The original idea was to found a school which mirrored the social and administrative structures of a College of Oxford University. Thus the Headmaster is called the Warden, and the teaching staff originally called Fellows (Latin Socius), are now known as Dons. The boys were initially affiliated to individual Fellows for pastoral care, and thus became known as Sociales, from which Radley derives the unique name for its boarding houses: Socials.

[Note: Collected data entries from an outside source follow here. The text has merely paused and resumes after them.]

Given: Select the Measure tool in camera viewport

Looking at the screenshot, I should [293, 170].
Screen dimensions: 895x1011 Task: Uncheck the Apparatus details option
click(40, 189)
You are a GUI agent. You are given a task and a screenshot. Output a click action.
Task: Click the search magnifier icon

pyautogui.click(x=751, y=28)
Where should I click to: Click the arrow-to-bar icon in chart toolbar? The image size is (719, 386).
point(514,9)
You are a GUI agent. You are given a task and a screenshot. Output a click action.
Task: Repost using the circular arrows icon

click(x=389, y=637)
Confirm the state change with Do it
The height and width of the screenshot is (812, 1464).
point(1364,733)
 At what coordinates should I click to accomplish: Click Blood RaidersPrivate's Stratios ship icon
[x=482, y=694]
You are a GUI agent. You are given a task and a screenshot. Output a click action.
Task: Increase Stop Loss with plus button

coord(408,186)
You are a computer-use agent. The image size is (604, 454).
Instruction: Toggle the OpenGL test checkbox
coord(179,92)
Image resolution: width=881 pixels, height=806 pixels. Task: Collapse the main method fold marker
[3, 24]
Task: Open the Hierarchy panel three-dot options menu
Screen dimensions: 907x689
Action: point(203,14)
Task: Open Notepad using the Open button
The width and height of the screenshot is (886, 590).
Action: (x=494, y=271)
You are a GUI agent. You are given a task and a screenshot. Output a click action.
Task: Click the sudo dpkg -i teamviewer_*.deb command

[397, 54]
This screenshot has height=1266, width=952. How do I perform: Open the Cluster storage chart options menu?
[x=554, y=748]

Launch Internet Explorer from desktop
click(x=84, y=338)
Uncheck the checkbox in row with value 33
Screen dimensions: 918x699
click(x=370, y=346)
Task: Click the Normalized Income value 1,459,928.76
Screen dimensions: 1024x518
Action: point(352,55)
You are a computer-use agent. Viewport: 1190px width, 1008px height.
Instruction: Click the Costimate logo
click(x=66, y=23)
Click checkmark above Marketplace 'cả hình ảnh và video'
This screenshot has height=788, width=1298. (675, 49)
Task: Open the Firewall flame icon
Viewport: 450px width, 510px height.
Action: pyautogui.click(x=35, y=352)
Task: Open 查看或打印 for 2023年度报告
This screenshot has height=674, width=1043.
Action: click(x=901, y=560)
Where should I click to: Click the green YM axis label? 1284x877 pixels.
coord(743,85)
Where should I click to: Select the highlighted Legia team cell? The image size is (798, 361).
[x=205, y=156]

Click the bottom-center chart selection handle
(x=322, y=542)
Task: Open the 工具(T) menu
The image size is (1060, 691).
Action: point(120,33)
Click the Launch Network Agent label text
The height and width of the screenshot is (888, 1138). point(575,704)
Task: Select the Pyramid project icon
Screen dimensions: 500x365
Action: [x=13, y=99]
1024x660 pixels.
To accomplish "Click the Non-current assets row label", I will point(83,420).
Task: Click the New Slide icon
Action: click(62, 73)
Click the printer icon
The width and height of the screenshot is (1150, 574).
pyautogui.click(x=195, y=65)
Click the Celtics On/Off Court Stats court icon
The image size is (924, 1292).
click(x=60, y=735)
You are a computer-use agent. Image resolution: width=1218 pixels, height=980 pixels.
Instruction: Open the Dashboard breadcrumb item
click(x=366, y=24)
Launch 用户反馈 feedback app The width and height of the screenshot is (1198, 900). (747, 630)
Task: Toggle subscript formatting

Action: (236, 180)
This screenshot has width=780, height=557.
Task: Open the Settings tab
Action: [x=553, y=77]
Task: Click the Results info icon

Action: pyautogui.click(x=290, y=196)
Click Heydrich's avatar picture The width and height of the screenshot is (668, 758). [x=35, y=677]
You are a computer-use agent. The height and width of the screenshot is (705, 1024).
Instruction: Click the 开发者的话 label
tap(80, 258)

The school was originally housed in Radley Hall, now known as the Mansion, built in the 1720s for the Stonehouse family. Later in the eighteenth century the estate passed to the Bowyer family, who commissioned Capability Brown to re-design the grounds. Elements of his design are still visible. After the school was founded, extensive building work took place, beginning with the Chapel (replaced by the current building in 1895) F Social and the Octagon, the earliest living accommodation for the boys, the Clocktower, now the icon of Radley, and the Dining Hall in 1910. Building work has continued throughout the twentieth and twenty-first centuries.
The grounds are extensive, including a lake, a golf course (first laid out in the 1870s), woodland, and the games pitches which are reputed to be the largest continuous area of mown grass in the south of England
Alumni include the England cricket captains Andrew Strauss and Ted Dexter, in rowing, Richard Budgett, Olympic Gold Medallist at the 1984 Los Angeles Games in the coxless fours, and the world rackets champion, James Male; the Poet Laureate, Andrew Motion; Sandy Nairne, Director of the National Portrait Gallery; the comedian Peter Cook; Charles Howard, the pioneering bomb disposal expert in World War II, whose team was featured in The English patient by Michael Ondaatje; Clive Stafford-Smith, international Civil Rights campaigner; Gerald Brenan, the most revered Hispanist of the twentieth century; and Harold Monro, founder of the Poetry Bookshop, an influential figure in early twentieth century English poetry.
Three histories of the school have been published, the most recent being No ordinary place: Radley College and the public school system, 1847-1997 by Christopher Hibbert, copies of which can be obtained from the school. The school also maintains extensive Archives.